After graduating from university, I finally wanted to apply my learned skills in practice. I’ve had enough of small scale student or research projects using ancient technologies. It’s time to write real software in a team of professionals. Picnic checks all my personal boxes for tech: Java, modern frameworks, and focused on a high quality codebase. The latter was repeatedly pointed out during the interview process, so my expectations were high. Also for myself, as I wanted to contribute right from the get-go.





In the first weeks at Picnic, I spent a couple of hours every day studying, going through Reactor and Spring WebFlux documentation, coding small examples and just navigating through the codebase. In a way, it felt a little like going back to university. It was exciting! And whenever I couldn’t figure something out, my teammates were there to answer all kinds of questions, ranging from architectural insight to deep knowledge of Reactor’s operators. It set the foundation for my work as part of the Store team on the backend of our customer facing apps. By now, my technical responsibilities include designing and building new functionality to be used within these apps. Examples range from implementing two-factor authentication to designing crucial steps in our ongoing migration from a monolithic to a microservices architecture.





Picnic’s Tech Academy





With Picnic’s tech team growing at a rapid pace, most teams have new joiners in similar situations. Our recruiting process ensures highly talented engineers join, but most simply have little experience working with certain technologies or codebases at such scale. After all, universities give you a strong theoretical foundation, but not necessarily a practical background on cutting edge technology. Self-study and learning on the job only gets you so far, though. That’s why I was happy to join the pilot group for Picnic’s newly minted Tech Academy.





For new Java developers (including me), Picnic launched a first iteration of an internal Tech Academy program. In multiple two-day courses we so far discussed core design patterns and clean code principles, but also dove into the Spring framework with industry veteran and Java Champion Victor Rentea. Each day was super interactive and fast-paced, but always with enough room for in-depth questions and discussions. Additionally, all sessions were recorded and available for participants to re-watch.

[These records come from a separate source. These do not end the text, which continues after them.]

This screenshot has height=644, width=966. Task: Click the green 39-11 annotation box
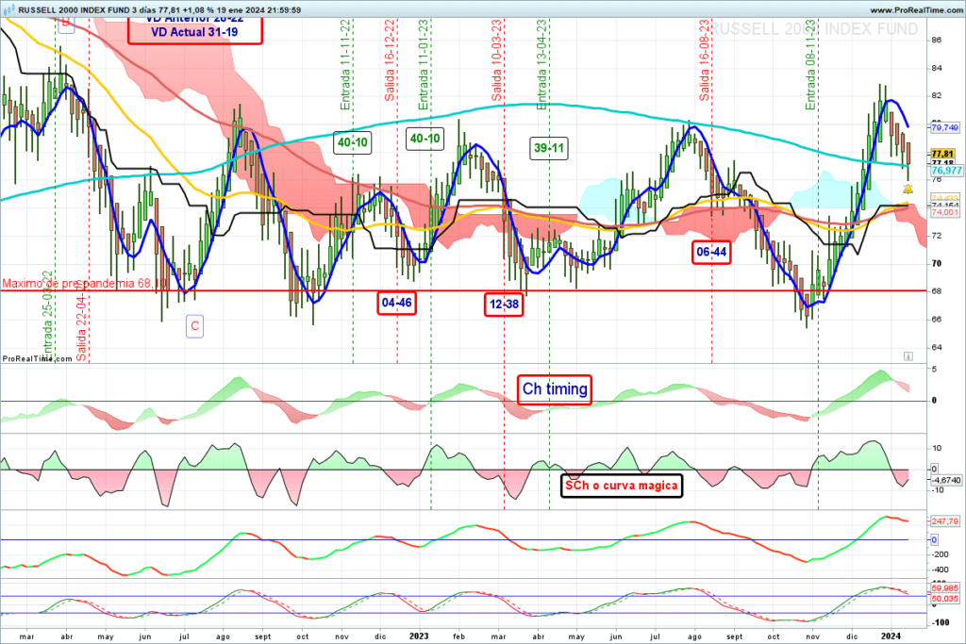point(549,148)
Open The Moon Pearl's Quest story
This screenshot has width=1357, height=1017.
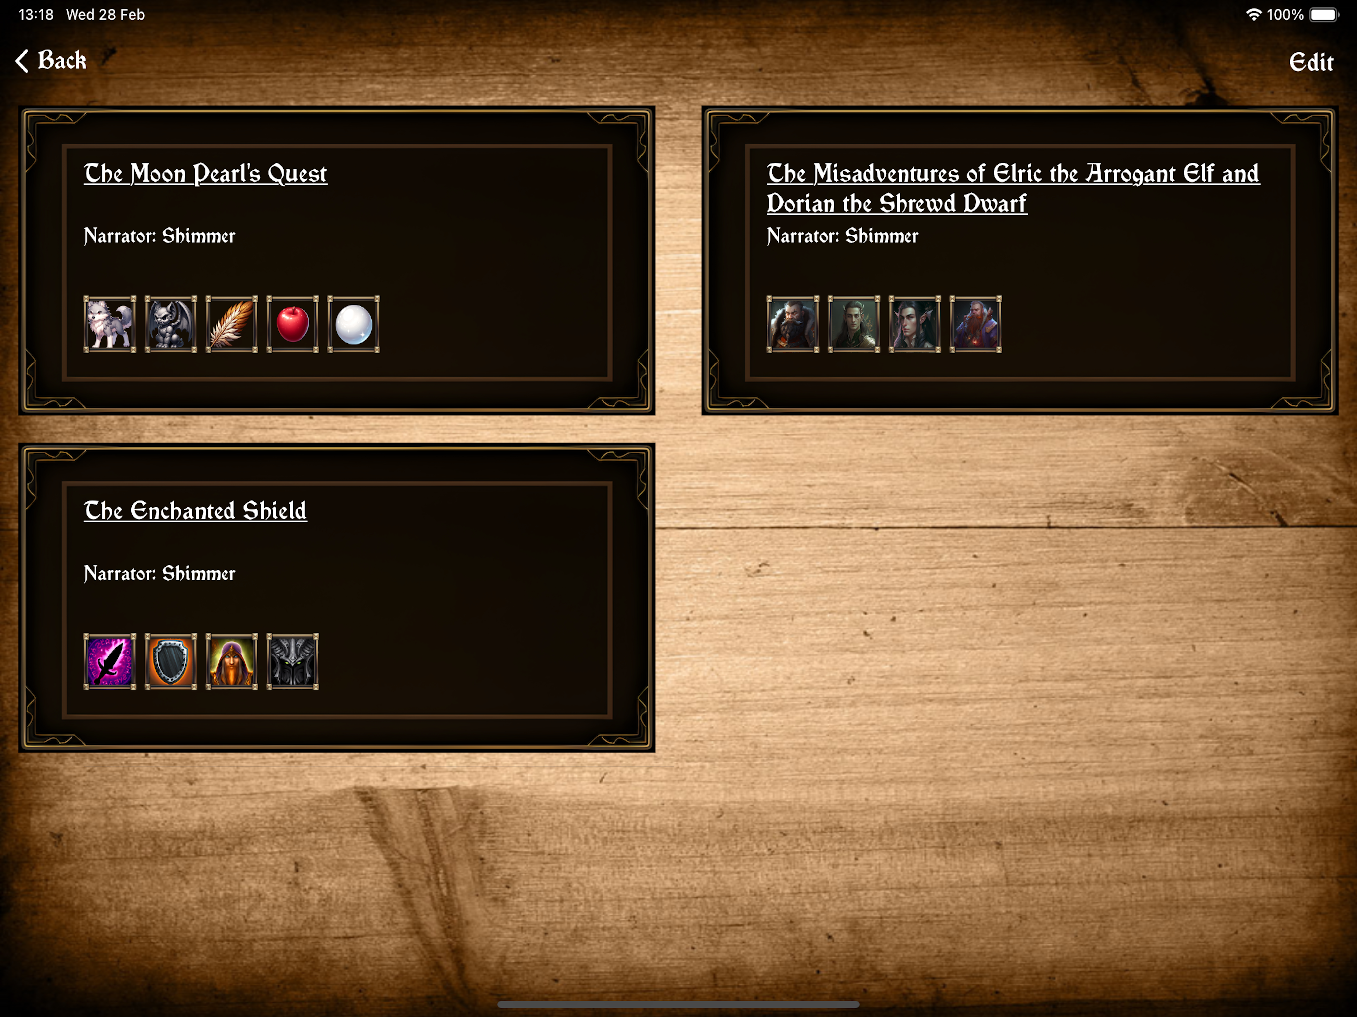pos(206,174)
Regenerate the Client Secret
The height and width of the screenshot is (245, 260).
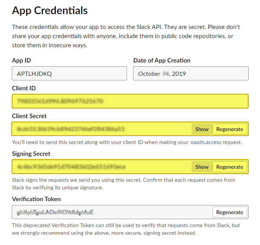coord(230,129)
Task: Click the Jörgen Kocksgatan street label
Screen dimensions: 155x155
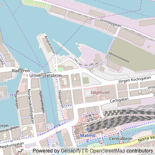Action: pos(135,80)
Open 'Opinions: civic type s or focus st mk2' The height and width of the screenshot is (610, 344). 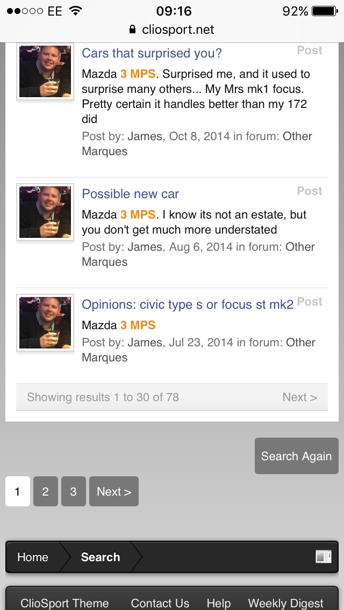pos(187,304)
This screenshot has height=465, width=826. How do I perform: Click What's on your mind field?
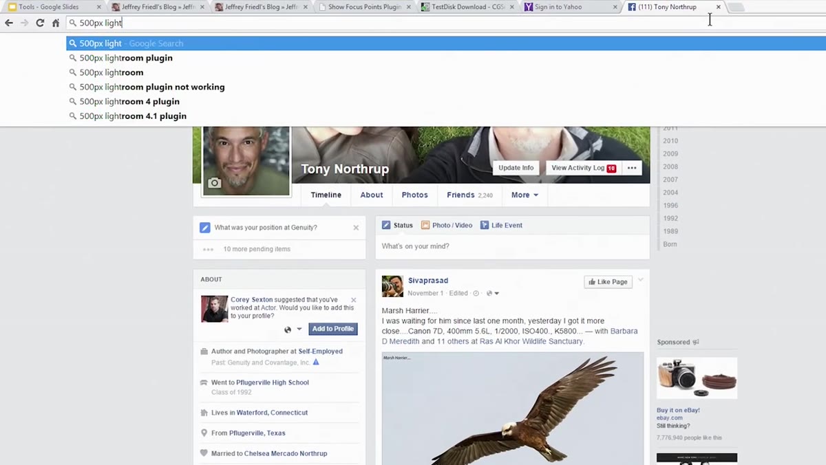point(511,246)
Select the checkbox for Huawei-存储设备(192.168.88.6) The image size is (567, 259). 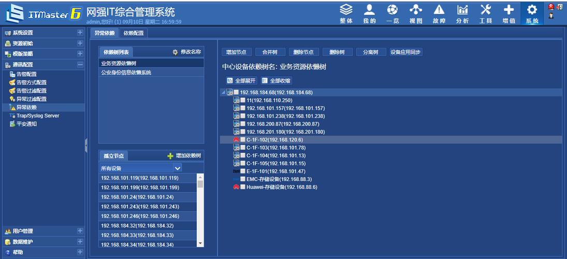243,187
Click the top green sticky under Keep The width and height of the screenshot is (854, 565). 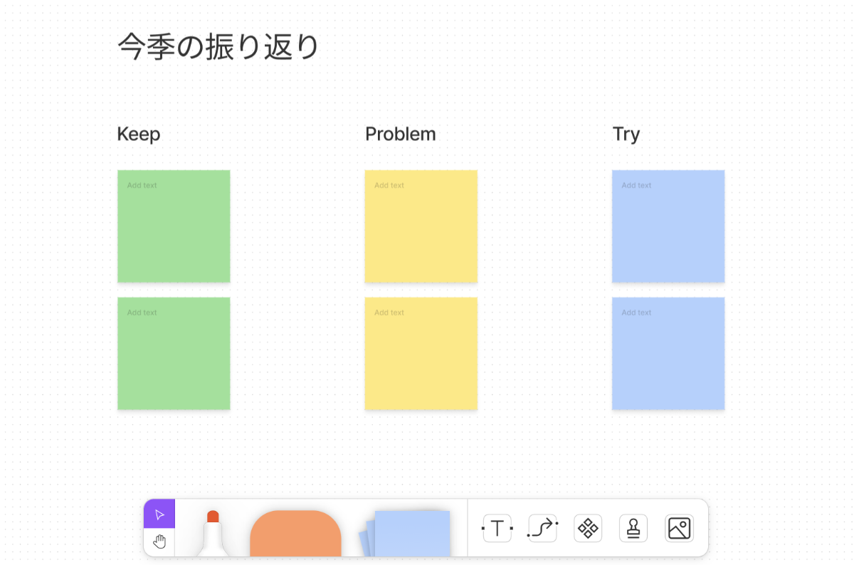tap(174, 226)
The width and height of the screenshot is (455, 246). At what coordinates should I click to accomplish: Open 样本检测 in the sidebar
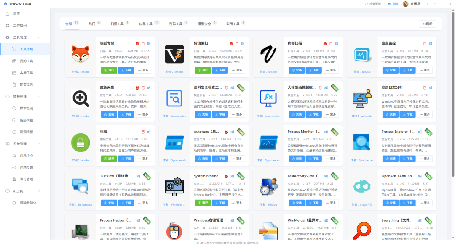pyautogui.click(x=27, y=108)
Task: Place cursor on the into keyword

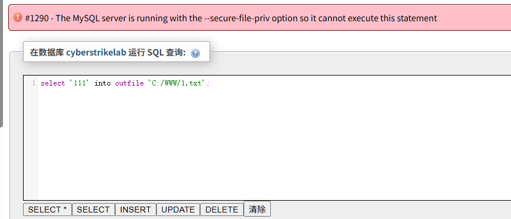Action: click(103, 83)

To not make the academy an individual affair, participants form buddy pairs to navigate through the whole program. Before the clean code session, each team solved a code kata, a small coding exercise, which was then discussed with our trainer, Victor. Seeing different solution approaches and discussing them, gave valuable insights.





After each course, there’s an internal reflection session where buddy pairs present the learnt material using examples from the Picnic codebase. These sessions help translating theory into practice, ultimately transforming knowledge into understanding. One of these reflection sessions was all about finding positive and negative examples of clean code principles in our codebase. In another reflection session we explore Spring features (in my case Web MVC vs. WebFlux), discussing how various projects within Picnic apply these features. Sharing the experience is always nicer and keeps you more engaged.





Impressions





So far, Picnic’s Tech Academy helped me take another step in my technical development. The sessions inspired me to question existing and future design decisions even more, as well as diving further into technologies, both deepening and broadening my technical knowledge. Throughout the academy, concepts already known to me such as SOLID or Spring’s dependency injection were dissected and discussed until real understanding was achieved. Some powerful concepts previously vague were made clear, in particular some of Spring’s annotation, security and aspect-oriented programming functionality. But I’ve also picked up some tips that were not on the agenda, though helpful on a daily basis: pair program more, manually refactor less (IntelliJ does it safely for you) and scroll horizontally using CTRL.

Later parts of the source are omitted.